Teilehistorie mit KI erfasst
Derzeit finden sich im B2B-Markt noch wenige Anbieter für qualifizierte Gebrauchtteile. Die ClaimParts GmbH arbeitet in enger Abstimmung mit der Allianz und den Verbänden bezüglich der definierten Anforderungen an die Verwerterbetriebe und die Teilequalität. Der Plattformbetreiber agiert ausschließlich im B2B-Bereich und arbeitet europaweit mit knapp 60 zertifizierten Verwertungsbetrieben zusammen. "Wir haben ein Qualitätshandbuch für die Verwerter entwickelt, wo unter anderem die Einteilungen der Qualitäten in die Stufen A, B oder C definiert ist. Wir verlangen beispielsweise für jedes Teil eine Lackschichtdickenmessung, um einheitliche Standards und Qualitäten zu sichern", erklärt Oliver Hallstein, Geschäftsführer bei ClaimParts.

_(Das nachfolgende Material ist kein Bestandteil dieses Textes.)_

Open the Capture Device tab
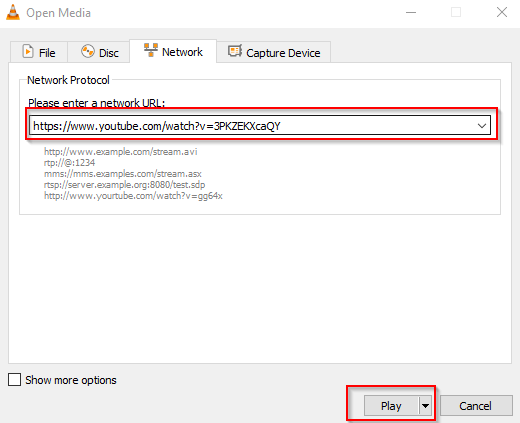520x423 pixels. 273,52
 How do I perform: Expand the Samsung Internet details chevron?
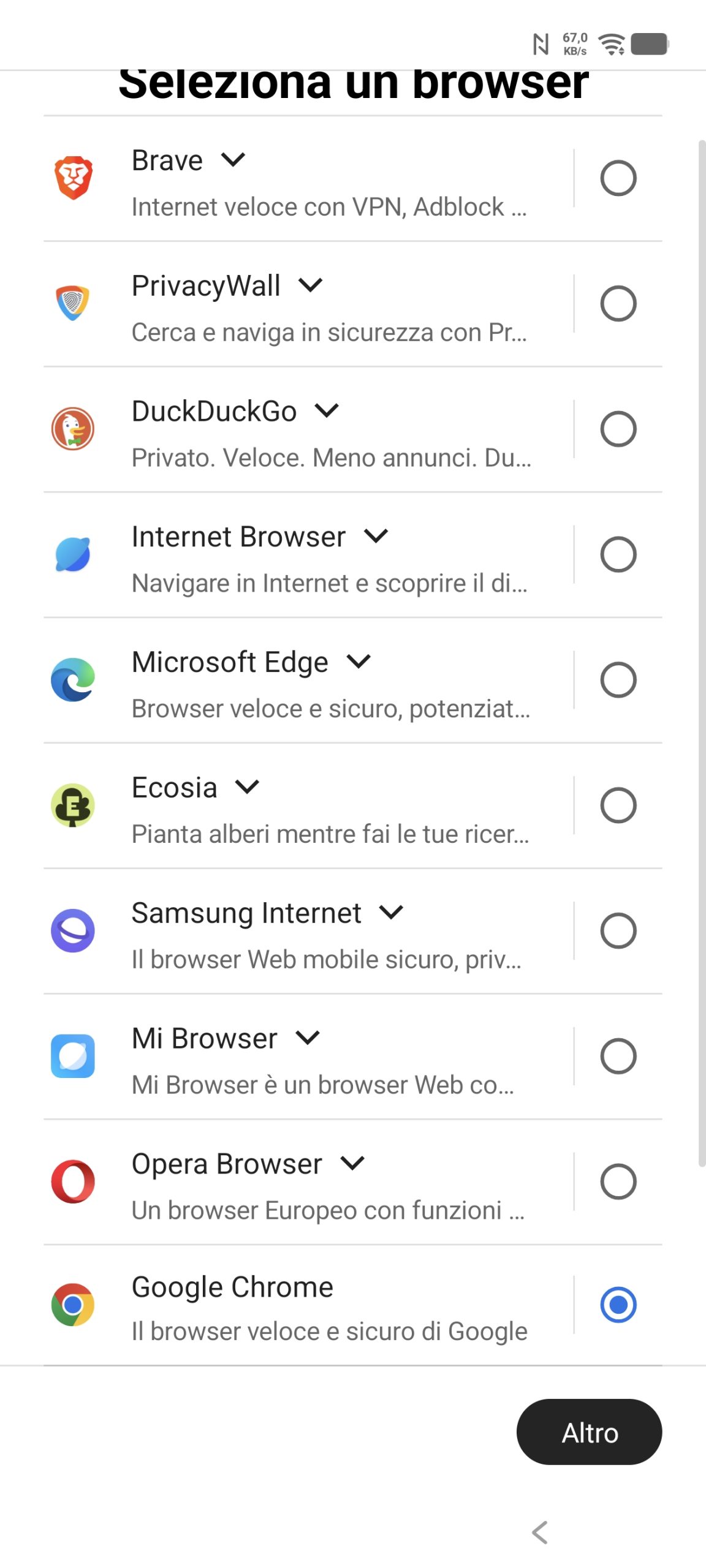[x=391, y=913]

Da allein der deutsche Markt nicht genügend Gebrauchtteile zur Verfügung stellen kann, ist die Integration von Betrieben aus dem europäischen Ausland notwendig. So hat man es geschafft, dass mittlerweile rund fünf Millionen Teile gelistet sind. Diese sind über die Originalersatzteilnummer aus der von der Werkstatt hochgeladenen Schadenkalkulation auffindbar. Um die Teile mit möglichst vollständigen Daten anzureichern, kommt auch eine KI zum Einsatz. "Wir wissen von jedem Teil, welches das Spenderfahrzeug ist, wo es herkommt, wie alt es ist und welche Laufleistung es hat. In der Demontage bekommt jedes Teil eine Ersatzteilnummer, die mit der OE-Nummer verknüpft ist. So können wir eine exakte Zuordnung für das passende Teil sicherstellen", erklärt Hallstein.
Neues Feld
Auch die Online-Plattform Alzura, bekannt durch Tyre24, ist auf ihrem B2B-Marktplatz in die Vermittlung von gebrauchten Ersatzteilen eingestiegen. Laut CEO Michael Saitow hat man mit Übernahme der CMS Autoteilemarkt GmbH Zugriff auf einen Großteil der relevanten Autoverwerter in Europa und plant für die Zukunft rund elf Millionen Gebrauchtteile anzubieten. Aktuell läuft aber noch die Testphase, um den gesamten Ablauf technisch sicher abzuwickeln. "Wir arbeiten ausschließlich mit zertifizierten Verwertern zusammen, die unsere Qualitäts- und Dokumentationsstandards erfüllen. Für die gezielte Teileidentifikation bieten wir moderne Tools wie die VIN-Suche sowie Bilder und Explosionszeichnungen, mit denen sich das Teil zuverlässig finden lässt", so Saitow. Je nach Verfügbarkeit und Teilekategorie liegen die Preise oft 60 bis 70 Prozent unter dem Neupreis.